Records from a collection
__________________________________________________
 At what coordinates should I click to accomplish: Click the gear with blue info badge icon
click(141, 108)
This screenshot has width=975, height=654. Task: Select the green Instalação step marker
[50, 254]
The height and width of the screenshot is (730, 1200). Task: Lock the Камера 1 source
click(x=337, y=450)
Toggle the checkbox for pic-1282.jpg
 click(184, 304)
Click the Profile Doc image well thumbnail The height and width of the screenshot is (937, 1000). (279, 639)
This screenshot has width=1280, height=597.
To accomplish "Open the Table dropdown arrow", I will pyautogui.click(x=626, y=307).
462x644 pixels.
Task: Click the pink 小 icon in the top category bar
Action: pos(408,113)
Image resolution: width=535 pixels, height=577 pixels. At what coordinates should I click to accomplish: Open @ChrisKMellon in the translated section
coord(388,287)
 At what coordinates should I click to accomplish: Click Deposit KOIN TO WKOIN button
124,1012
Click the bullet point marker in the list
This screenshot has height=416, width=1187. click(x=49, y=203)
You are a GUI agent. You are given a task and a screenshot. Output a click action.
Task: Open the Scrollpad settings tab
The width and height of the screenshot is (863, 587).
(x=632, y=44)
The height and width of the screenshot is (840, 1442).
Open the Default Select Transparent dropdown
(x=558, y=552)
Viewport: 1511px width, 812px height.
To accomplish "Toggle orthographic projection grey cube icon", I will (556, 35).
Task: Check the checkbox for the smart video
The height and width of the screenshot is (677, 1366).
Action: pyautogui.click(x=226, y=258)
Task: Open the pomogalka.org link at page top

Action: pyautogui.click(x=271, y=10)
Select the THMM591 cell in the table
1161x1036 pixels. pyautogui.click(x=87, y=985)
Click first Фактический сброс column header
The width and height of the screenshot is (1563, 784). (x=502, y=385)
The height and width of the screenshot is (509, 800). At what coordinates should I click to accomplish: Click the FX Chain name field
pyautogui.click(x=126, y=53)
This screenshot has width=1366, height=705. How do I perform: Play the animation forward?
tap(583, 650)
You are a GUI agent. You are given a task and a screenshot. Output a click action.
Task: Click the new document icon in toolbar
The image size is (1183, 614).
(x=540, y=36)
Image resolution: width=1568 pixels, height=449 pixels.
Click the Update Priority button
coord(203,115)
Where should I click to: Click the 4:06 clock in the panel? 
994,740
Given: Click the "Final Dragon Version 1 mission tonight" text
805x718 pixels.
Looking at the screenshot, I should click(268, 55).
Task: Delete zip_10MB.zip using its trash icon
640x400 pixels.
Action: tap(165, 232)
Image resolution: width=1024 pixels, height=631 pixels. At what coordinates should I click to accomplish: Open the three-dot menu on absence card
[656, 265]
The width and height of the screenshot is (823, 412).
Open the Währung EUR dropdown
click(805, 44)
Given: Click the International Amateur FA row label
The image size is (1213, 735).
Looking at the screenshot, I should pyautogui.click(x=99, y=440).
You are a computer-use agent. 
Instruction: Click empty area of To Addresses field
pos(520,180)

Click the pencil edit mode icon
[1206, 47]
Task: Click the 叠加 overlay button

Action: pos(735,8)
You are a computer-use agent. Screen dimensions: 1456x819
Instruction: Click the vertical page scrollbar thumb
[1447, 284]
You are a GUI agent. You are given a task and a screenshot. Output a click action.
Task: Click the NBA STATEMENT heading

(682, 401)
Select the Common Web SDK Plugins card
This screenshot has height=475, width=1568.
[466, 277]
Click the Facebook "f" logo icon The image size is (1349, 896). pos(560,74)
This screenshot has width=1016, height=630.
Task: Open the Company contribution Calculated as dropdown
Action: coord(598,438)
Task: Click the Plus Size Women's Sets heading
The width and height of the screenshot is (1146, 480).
__________________________________________________
■ Work to complete: Repeat every entry exactly. Nothing may be dropped.

■ Solved exercise:
 At what coordinates should I click to accomplish: Click the gear with blue info badge icon
click(141, 108)
This screenshot has width=975, height=654. Task: Select the green Instalação step marker
[50, 254]
The height and width of the screenshot is (730, 1200). Task: Lock the Камера 1 source
click(x=337, y=450)
Toggle the checkbox for pic-1282.jpg
 click(184, 304)
Click the Profile Doc image well thumbnail The height and width of the screenshot is (937, 1000). (279, 639)
This screenshot has width=1280, height=597.
To accomplish "Open the Table dropdown arrow", I will pyautogui.click(x=626, y=307).
462x644 pixels.
Task: Click the pink 小 icon in the top category bar
Action: pos(408,113)
Image resolution: width=535 pixels, height=577 pixels. At what coordinates should I click to accomplish: Open @ChrisKMellon in the translated section
coord(388,287)
 At what coordinates should I click to accomplish: Click Deposit KOIN TO WKOIN button
124,1012
Click the bullet point marker in the list
This screenshot has height=416, width=1187. click(x=49, y=203)
You are a GUI agent. You are given a task and a screenshot. Output a click action.
Task: Open the Scrollpad settings tab
The width and height of the screenshot is (863, 587).
(x=632, y=44)
The height and width of the screenshot is (840, 1442).
Open the Default Select Transparent dropdown
(x=558, y=552)
Viewport: 1511px width, 812px height.
To accomplish "Toggle orthographic projection grey cube icon", I will (556, 35).
Task: Check the checkbox for the smart video
The height and width of the screenshot is (677, 1366).
Action: pyautogui.click(x=226, y=258)
Task: Open the pomogalka.org link at page top

Action: pyautogui.click(x=271, y=10)
Select the THMM591 cell in the table
1161x1036 pixels. pyautogui.click(x=87, y=985)
Click first Фактический сброс column header
The width and height of the screenshot is (1563, 784). (x=502, y=385)
The height and width of the screenshot is (509, 800). At what coordinates should I click to accomplish: Click the FX Chain name field
pyautogui.click(x=126, y=53)
This screenshot has width=1366, height=705. How do I perform: Play the animation forward?
tap(583, 650)
You are a GUI agent. You are given a task and a screenshot. Output a click action.
Task: Click the new document icon in toolbar
The image size is (1183, 614).
(x=540, y=36)
Image resolution: width=1568 pixels, height=449 pixels.
Click the Update Priority button
coord(203,115)
Where should I click to: Click the 4:06 clock in the panel? 
994,740
Given: Click the "Final Dragon Version 1 mission tonight" text
805x718 pixels.
Looking at the screenshot, I should click(268, 55).
Task: Delete zip_10MB.zip using its trash icon
640x400 pixels.
Action: tap(165, 232)
Image resolution: width=1024 pixels, height=631 pixels. At what coordinates should I click to accomplish: Open the three-dot menu on absence card
[656, 265]
The width and height of the screenshot is (823, 412).
Open the Währung EUR dropdown
click(805, 44)
Given: Click the International Amateur FA row label
The image size is (1213, 735).
Looking at the screenshot, I should pyautogui.click(x=99, y=440).
You are a computer-use agent. 
Instruction: Click empty area of To Addresses field
pos(520,180)

Click the pencil edit mode icon
[1206, 47]
Task: Click the 叠加 overlay button

Action: pos(735,8)
You are a computer-use agent. Screen dimensions: 1456x819
Instruction: Click the vertical page scrollbar thumb
[1447, 284]
You are a GUI agent. You are given a task and a screenshot. Output a click action.
Task: Click the NBA STATEMENT heading

(682, 401)
Select the Common Web SDK Plugins card
This screenshot has height=475, width=1568.
[466, 277]
Click the Facebook "f" logo icon The image size is (1349, 896). pos(560,74)
This screenshot has width=1016, height=630.
Task: Open the Company contribution Calculated as dropdown
Action: coord(598,438)
Task: Click the Plus Size Women's Sets heading
The width and height of the screenshot is (1146, 480).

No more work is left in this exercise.